I had often felt like a detective in our marriage. And that was not a complaint. I enjoyed the slowing down of our altercations, the time it forced me to take to understand each word, the time it gave me to formulate my own responses. In our home, fights were quick and then quickly over, whether they were resolved or not.
But the discussions, the real ones, they were often slow enough to last until the early morning hours. And in most cases, by the end of them we, or at least I, felt as though we had reached some new level of understanding of ourselves and each other and how a marriage, our marriage anyway, worked. We hadn’t had one of those discussions in a very long time, and I did not know why, but I had a sneaking suspicion that it might have been at least fifty percent my fault.

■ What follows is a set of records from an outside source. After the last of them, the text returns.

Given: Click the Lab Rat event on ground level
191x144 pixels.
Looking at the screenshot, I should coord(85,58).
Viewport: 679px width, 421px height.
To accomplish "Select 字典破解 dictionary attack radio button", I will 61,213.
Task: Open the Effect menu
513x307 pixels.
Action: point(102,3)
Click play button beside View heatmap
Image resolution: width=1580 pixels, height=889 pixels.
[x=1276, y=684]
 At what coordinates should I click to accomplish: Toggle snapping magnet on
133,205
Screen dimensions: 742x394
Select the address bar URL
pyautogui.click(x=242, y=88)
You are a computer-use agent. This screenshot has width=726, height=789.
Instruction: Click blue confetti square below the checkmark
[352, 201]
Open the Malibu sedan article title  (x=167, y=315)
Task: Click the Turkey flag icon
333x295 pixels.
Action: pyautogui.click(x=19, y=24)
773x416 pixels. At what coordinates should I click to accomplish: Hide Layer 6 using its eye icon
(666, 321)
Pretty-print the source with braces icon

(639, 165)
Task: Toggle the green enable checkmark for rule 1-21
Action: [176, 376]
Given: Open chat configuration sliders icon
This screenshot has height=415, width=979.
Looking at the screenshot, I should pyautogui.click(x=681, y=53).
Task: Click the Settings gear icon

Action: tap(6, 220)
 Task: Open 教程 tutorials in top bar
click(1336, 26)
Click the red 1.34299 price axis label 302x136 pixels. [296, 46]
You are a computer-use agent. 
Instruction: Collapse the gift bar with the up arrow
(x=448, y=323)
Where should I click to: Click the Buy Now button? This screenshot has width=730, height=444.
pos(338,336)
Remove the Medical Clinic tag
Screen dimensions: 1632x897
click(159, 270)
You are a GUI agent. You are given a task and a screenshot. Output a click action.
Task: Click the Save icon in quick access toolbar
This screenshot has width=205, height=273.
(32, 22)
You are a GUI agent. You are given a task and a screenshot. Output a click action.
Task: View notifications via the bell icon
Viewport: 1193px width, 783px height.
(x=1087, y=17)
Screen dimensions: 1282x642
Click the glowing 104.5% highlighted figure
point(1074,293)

It was another example of the loss of “try” in our relationship. And I realized, as I untangled, and sorted, and considered, that he was acknowledging that too, only with Meghan. Perhaps he did not believe, but he was willing, perhaps even needed, to a
ct as though he did.
I nodded. “Okay. Good. I started really working on her to open her eyes today,” I said. “Maybe between us we can get something.”
He nodded, and we had sealed something new. Our differences over Marshall were still on the table, as was our marriage, but on Meghan, we seemed to finally agree in some basic way.
“So tell me about the trip,” I said, leaning back and closing my eyes. I hadn’t asked for a fishing story in a long time. I used to ask him to tell me about his day every night when we climbed in bed, falling asleep to his deep voice vibrating through my pillow the way my father’s bedtime stories of Euclid and Aristotle used to.
And I did fall asleep in my recliner, the lights on bright overhead, with images of Cal, shirtless, fishing rod in hand. He was doing the thing that he was meant to do in this life, coming to epiphanies, decisions, resolutions, surrounded by the things he loved most, birds and fish and gators, mangroves and cypress and water.
He didn’t spend that night on the boat, but stayed with me after I woke, and we watched Winona Ryder movies with our daughter, hoping for a movie ending, and holding hands across her still body, ignoring everything outside her room.
MARSHALL
Dinner had been quiet, all of them exhausted with sun and fishing, and Marshall was embarrassed when he fell asleep on the sofa and woke to hear Ada and Grandmother Tobias talking softly at the dining room table. He wasn’t sure he wanted them talking so much.
He felt his pocket, grasping the edges of his cell phone. It felt like a time bomb. He knew that when he turned it on this time the calls from his mother, and perhaps some from his lawyer—or his former lawyer—would no longer be mildly concerned. They would be angry and demanding, and what would he do then?